Worms can get swept into lakes and rivers during a strong rain or storm. They are a tasty protein-rich treat for any fish, and most fish would be glad to snack on one if presented with the opportunity.
You can purchase your worms at a bait shop, they are not too expensive, or as with all of the live bait, you can catch them yourself. There are a few variety of worms.
Look for worms in parks, your backyard, or at your fishing spot. A great time to collect worms is after it rains: just pick them off the street or grass. If you are looking for worms at night, use a lens cover on the flashlight (in yellow or red), because worms are very sensitive to bright light and will try to burrow back into the ground. A piece of colored plastic wrap works well.
When you spot a worm on the ground, it will almost always only be partially exposed. Grab the worm by the part that is closest to the ground. Don’t try to grab it by the head. Hold on to it, but don’t squeeze it. Have a little patience and allow the worm to begin to contract before slowly (and carefully) pulling it out of its hole. Twisting to make it easier.
Caring for Worms
To keep your worms healthy, keep them away from heat, light and vibration. Try to recreate their natural environment: cool and dark. They like moisture, but you shouldn’t drown them. Bait containers for worms can be purchased at tackle shops, but you can easily keep them in an old coffee can as long as you perforate the top so they can breathe.
There are several ways to hook a worm. For small fish you can cut a worm into pieces and thread the pieces onto a small hook. Large worms can be hooked through the collar once, or if it’s a big worm it can be hooked through the body a few more times. Be sure to bury the hook and barb in the worm, to keep it from sliding off. Small worms can be treated the same as worm worm pieces; hook several on the same hook.
Also called spikes or grubs, maggots are a great bait to use for panfish like bluegill. Spikes have a bad reputation among non-anglers. But, you should know that maggots are one of the cleanest baits available. Maggots purchased in U.S. are the larval form of the blowfly. Like worms, they will catch almost any freshwater fish.
As sanitary as they are, I leave maggot breeding/catching to the professionals. Do yourself a favor and just purchase these at the bait shop. They come in a small Styrofoam container, like worms.
Caring for Maggots
Caring for maggots is easy. Keep them cool and out of the sun while you’re fishing. You can store any left-overs in your refrigerator. The cold will make them inactive and they should keep for week or two.

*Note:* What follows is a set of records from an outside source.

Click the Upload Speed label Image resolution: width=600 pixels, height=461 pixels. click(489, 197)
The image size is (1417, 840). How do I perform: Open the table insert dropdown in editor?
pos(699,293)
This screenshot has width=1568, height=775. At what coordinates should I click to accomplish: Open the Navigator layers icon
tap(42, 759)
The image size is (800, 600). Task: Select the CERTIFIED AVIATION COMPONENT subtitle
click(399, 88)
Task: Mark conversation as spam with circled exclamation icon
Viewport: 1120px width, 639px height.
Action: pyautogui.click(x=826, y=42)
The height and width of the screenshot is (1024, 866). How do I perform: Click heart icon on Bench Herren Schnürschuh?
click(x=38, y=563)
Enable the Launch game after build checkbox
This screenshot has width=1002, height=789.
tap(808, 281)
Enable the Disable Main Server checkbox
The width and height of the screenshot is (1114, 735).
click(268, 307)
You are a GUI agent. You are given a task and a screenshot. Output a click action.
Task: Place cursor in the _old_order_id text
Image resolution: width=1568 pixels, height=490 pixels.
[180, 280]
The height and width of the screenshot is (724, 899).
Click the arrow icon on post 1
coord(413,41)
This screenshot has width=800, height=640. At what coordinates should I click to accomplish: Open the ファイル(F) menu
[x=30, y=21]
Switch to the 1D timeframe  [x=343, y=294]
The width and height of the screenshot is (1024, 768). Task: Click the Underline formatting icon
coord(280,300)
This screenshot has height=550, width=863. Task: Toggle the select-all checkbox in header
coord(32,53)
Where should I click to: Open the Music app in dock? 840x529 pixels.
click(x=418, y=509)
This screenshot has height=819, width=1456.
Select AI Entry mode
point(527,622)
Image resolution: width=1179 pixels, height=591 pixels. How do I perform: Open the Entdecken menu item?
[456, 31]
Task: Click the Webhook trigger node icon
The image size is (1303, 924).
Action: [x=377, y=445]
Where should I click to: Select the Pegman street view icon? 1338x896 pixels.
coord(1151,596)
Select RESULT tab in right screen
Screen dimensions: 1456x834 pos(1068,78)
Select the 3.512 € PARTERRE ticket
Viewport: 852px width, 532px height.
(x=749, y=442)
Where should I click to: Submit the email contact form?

Because of their small size, maggots are much easier to thread on a small hook. This is great way to fish them because you can hide the entire hook in the bait. You can also put several maggots on one hook by piercing them through the middle. For best results, be sure to hide the end of the hook in this rigging too.
Hoppers make great bait for summer fishing, and they can be fun to catch. Children especially, can have a great time trying to catch these for you.
Grasshopper and crickets can be caught from almost any grassy field, use your hands, a hat or baseball cap, or a small net. You can also make a hopper trap by laying out some sugary bread on the grass and covering it with a piece of cardboard, cloth or newspaper. Leave it overnight and carefully lift the cover in the morning to collect your hoppers.
Caring for Hoppers
Hoppers are easy to trasport. Keep them in a coffee can, a store bought bait box, or a water bottle. The advantage of using a water bottle is that you can shake one out at a time. Be sure to punch a few small air holes in the bottle.
You need to use fine wire hooks with hoppers. You can hook them right behind the head through the collar, or if you want them to last longer you can avoid hooking them altogether; Use a fine wire and twist it around the shank of the hook, then very gently twist it around the body of the hopper. A small rubber band would work too.
Minnows are small baitfish usually found in freshwater systems. They make excellent bait, as long as they are lively.
Minnows can be purchased in a bait shop on your way to your fishing spot.
If you want to catch your own, you have a few choices. Just be sure to check that the method is legal in your state.
You can catch Minnows with a dip net. If you’re having trouble with that, use a bigger net and lay it down in shallow water. Place some small pieces of bread or dog food kibbles on the net and lift it straight up to capture the minnows when they swim over the net. They also sell commercially available minnow traps in tackle shops.
Caring for Minnows
Minnows need cool, clean, oxygen rich non-chlorinated water. Invest in a one of those minnow buckets with a battery operated aerator. Keep it out of the sun. If the day is very hot, put the whole bucket in your cooler with a little ice to keep the water temperature comfortable.
Where you hook a minnow depends on how you plan to fish it. If you’re going to use a float, then a hook the minnow through the back, be careful not to injure the spine or you might kill or paralyze it. If you are going to allow the minnow to swim freely without weights, for maximum natural action, hook it through the tail. If you are going to cast and retrieve or troll it (drag it behind your boat) hook it through the lips.